**Task**
Reproduce every line of the listing below verbatim.

**Records shown**

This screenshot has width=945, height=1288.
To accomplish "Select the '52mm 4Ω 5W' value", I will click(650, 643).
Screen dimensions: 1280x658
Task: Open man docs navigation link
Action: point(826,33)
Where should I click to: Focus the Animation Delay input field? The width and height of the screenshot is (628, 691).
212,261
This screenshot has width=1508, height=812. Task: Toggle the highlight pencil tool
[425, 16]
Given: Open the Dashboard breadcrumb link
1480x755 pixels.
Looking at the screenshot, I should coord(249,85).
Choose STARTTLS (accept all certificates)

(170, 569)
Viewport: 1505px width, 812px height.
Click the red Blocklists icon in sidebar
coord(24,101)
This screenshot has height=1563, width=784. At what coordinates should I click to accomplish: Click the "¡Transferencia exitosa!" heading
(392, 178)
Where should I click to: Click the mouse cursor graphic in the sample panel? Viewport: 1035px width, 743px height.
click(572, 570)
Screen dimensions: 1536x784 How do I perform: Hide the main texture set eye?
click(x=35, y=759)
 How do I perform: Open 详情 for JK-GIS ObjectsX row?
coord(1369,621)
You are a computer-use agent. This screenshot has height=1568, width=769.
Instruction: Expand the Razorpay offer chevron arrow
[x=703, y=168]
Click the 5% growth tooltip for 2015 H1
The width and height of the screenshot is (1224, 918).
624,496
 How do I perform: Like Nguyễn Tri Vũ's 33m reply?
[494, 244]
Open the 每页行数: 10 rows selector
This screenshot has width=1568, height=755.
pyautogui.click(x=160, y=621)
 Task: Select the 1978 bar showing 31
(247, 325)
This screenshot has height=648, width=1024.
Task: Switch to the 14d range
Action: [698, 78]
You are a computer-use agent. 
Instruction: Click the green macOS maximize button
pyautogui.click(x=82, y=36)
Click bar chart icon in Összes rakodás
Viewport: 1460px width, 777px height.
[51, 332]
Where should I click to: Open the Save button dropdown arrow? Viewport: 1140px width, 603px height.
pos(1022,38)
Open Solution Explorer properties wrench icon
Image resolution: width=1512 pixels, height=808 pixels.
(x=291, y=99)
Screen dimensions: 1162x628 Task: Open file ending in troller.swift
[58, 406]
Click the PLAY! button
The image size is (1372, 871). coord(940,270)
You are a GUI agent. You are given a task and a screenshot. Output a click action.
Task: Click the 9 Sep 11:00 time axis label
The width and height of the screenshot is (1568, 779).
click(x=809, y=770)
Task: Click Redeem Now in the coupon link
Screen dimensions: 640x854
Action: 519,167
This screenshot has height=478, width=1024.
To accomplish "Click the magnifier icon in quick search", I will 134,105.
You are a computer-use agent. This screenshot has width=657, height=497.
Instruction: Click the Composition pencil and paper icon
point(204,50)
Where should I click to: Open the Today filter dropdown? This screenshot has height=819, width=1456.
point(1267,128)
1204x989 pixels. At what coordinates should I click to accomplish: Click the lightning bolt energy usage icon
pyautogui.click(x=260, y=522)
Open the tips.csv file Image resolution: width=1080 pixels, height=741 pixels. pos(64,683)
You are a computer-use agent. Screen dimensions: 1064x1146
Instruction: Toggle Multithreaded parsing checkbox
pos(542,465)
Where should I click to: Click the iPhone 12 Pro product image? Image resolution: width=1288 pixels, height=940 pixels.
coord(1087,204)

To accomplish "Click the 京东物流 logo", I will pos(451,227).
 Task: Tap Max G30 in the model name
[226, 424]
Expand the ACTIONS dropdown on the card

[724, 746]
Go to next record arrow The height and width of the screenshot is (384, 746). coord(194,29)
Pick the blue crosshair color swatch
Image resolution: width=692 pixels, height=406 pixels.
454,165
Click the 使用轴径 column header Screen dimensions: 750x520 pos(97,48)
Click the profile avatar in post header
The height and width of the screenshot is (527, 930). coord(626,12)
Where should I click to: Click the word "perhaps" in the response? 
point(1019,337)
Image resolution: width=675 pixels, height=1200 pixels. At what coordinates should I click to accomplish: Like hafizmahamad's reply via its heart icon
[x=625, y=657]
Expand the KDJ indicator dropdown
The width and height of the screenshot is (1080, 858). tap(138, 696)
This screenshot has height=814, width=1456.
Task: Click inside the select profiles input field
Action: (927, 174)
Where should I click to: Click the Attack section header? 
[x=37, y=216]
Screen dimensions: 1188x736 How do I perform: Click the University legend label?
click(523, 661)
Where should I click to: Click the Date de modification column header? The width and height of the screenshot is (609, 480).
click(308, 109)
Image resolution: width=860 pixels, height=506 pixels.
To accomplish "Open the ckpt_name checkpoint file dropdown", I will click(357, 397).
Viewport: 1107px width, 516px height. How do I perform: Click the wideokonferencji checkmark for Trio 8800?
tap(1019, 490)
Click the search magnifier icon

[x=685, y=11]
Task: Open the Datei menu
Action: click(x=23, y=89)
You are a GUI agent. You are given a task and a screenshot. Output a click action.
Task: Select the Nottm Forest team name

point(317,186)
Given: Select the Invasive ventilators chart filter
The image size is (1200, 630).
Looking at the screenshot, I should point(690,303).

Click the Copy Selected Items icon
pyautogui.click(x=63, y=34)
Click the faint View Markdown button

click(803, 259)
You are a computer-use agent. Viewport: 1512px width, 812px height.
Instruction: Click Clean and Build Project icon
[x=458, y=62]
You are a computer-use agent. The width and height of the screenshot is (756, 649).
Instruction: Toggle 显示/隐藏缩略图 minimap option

**Answer below**
This screenshot has width=945, height=1288.
To accomplish "Select the '52mm 4Ω 5W' value", I will click(650, 643).
Screen dimensions: 1280x658
Task: Open man docs navigation link
Action: point(826,33)
Where should I click to: Focus the Animation Delay input field? The width and height of the screenshot is (628, 691).
212,261
This screenshot has width=1508, height=812. Task: Toggle the highlight pencil tool
[425, 16]
Given: Open the Dashboard breadcrumb link
1480x755 pixels.
Looking at the screenshot, I should coord(249,85).
Choose STARTTLS (accept all certificates)

(170, 569)
Viewport: 1505px width, 812px height.
Click the red Blocklists icon in sidebar
coord(24,101)
This screenshot has height=1563, width=784. At what coordinates should I click to accomplish: Click the "¡Transferencia exitosa!" heading
(392, 178)
Where should I click to: Click the mouse cursor graphic in the sample panel? Viewport: 1035px width, 743px height.
click(572, 570)
Screen dimensions: 1536x784 How do I perform: Hide the main texture set eye?
click(x=35, y=759)
 How do I perform: Open 详情 for JK-GIS ObjectsX row?
coord(1369,621)
You are a computer-use agent. This screenshot has height=1568, width=769.
Instruction: Expand the Razorpay offer chevron arrow
[x=703, y=168]
Click the 5% growth tooltip for 2015 H1
The width and height of the screenshot is (1224, 918).
624,496
 How do I perform: Like Nguyễn Tri Vũ's 33m reply?
[494, 244]
Open the 每页行数: 10 rows selector
This screenshot has width=1568, height=755.
pyautogui.click(x=160, y=621)
 Task: Select the 1978 bar showing 31
(247, 325)
This screenshot has height=648, width=1024.
Task: Switch to the 14d range
Action: [698, 78]
You are a computer-use agent. 
Instruction: Click the green macOS maximize button
pyautogui.click(x=82, y=36)
Click bar chart icon in Összes rakodás
Viewport: 1460px width, 777px height.
[51, 332]
Where should I click to: Open the Save button dropdown arrow? Viewport: 1140px width, 603px height.
pos(1022,38)
Open Solution Explorer properties wrench icon
Image resolution: width=1512 pixels, height=808 pixels.
(x=291, y=99)
Screen dimensions: 1162x628 Task: Open file ending in troller.swift
[58, 406]
Click the PLAY! button
The image size is (1372, 871). coord(940,270)
You are a GUI agent. You are given a task and a screenshot. Output a click action.
Task: Click the 9 Sep 11:00 time axis label
The width and height of the screenshot is (1568, 779).
click(x=809, y=770)
Task: Click Redeem Now in the coupon link
Screen dimensions: 640x854
Action: 519,167
This screenshot has height=478, width=1024.
To accomplish "Click the magnifier icon in quick search", I will 134,105.
You are a computer-use agent. This screenshot has width=657, height=497.
Instruction: Click the Composition pencil and paper icon
point(204,50)
Where should I click to: Open the Today filter dropdown? This screenshot has height=819, width=1456.
point(1267,128)
1204x989 pixels. At what coordinates should I click to accomplish: Click the lightning bolt energy usage icon
pyautogui.click(x=260, y=522)
Open the tips.csv file Image resolution: width=1080 pixels, height=741 pixels. pos(64,683)
You are a computer-use agent. Screen dimensions: 1064x1146
Instruction: Toggle Multithreaded parsing checkbox
pos(542,465)
Where should I click to: Click the iPhone 12 Pro product image? Image resolution: width=1288 pixels, height=940 pixels.
coord(1087,204)

To accomplish "Click the 京东物流 logo", I will pos(451,227).
 Task: Tap Max G30 in the model name
[226, 424]
Expand the ACTIONS dropdown on the card

[724, 746]
Go to next record arrow The height and width of the screenshot is (384, 746). coord(194,29)
Pick the blue crosshair color swatch
Image resolution: width=692 pixels, height=406 pixels.
454,165
Click the 使用轴径 column header Screen dimensions: 750x520 pos(97,48)
Click the profile avatar in post header
The height and width of the screenshot is (527, 930). coord(626,12)
Where should I click to: Click the word "perhaps" in the response? 
point(1019,337)
Image resolution: width=675 pixels, height=1200 pixels. At what coordinates should I click to accomplish: Like hafizmahamad's reply via its heart icon
[x=625, y=657]
Expand the KDJ indicator dropdown
The width and height of the screenshot is (1080, 858). tap(138, 696)
This screenshot has height=814, width=1456.
Task: Click inside the select profiles input field
Action: (927, 174)
Where should I click to: Click the Attack section header? 
[x=37, y=216]
Screen dimensions: 1188x736 How do I perform: Click the University legend label?
click(523, 661)
Where should I click to: Click the Date de modification column header? The width and height of the screenshot is (609, 480).
click(308, 109)
Image resolution: width=860 pixels, height=506 pixels.
To accomplish "Open the ckpt_name checkpoint file dropdown", I will click(357, 397).
Viewport: 1107px width, 516px height. How do I perform: Click the wideokonferencji checkmark for Trio 8800?
tap(1019, 490)
Click the search magnifier icon

[x=685, y=11]
Task: Open the Datei menu
Action: click(x=23, y=89)
You are a GUI agent. You are given a task and a screenshot. Output a click action.
Task: Select the Nottm Forest team name

point(317,186)
Given: Select the Invasive ventilators chart filter
The image size is (1200, 630).
Looking at the screenshot, I should point(690,303).

Click the Copy Selected Items icon
pyautogui.click(x=63, y=34)
Click the faint View Markdown button

click(803, 259)
You are a computer-use agent. Viewport: 1512px width, 812px height.
Instruction: Click Clean and Build Project icon
[x=458, y=62]
You are a computer-use agent. The width and height of the screenshot is (756, 649).
Instruction: Toggle 显示/隐藏缩略图 minimap option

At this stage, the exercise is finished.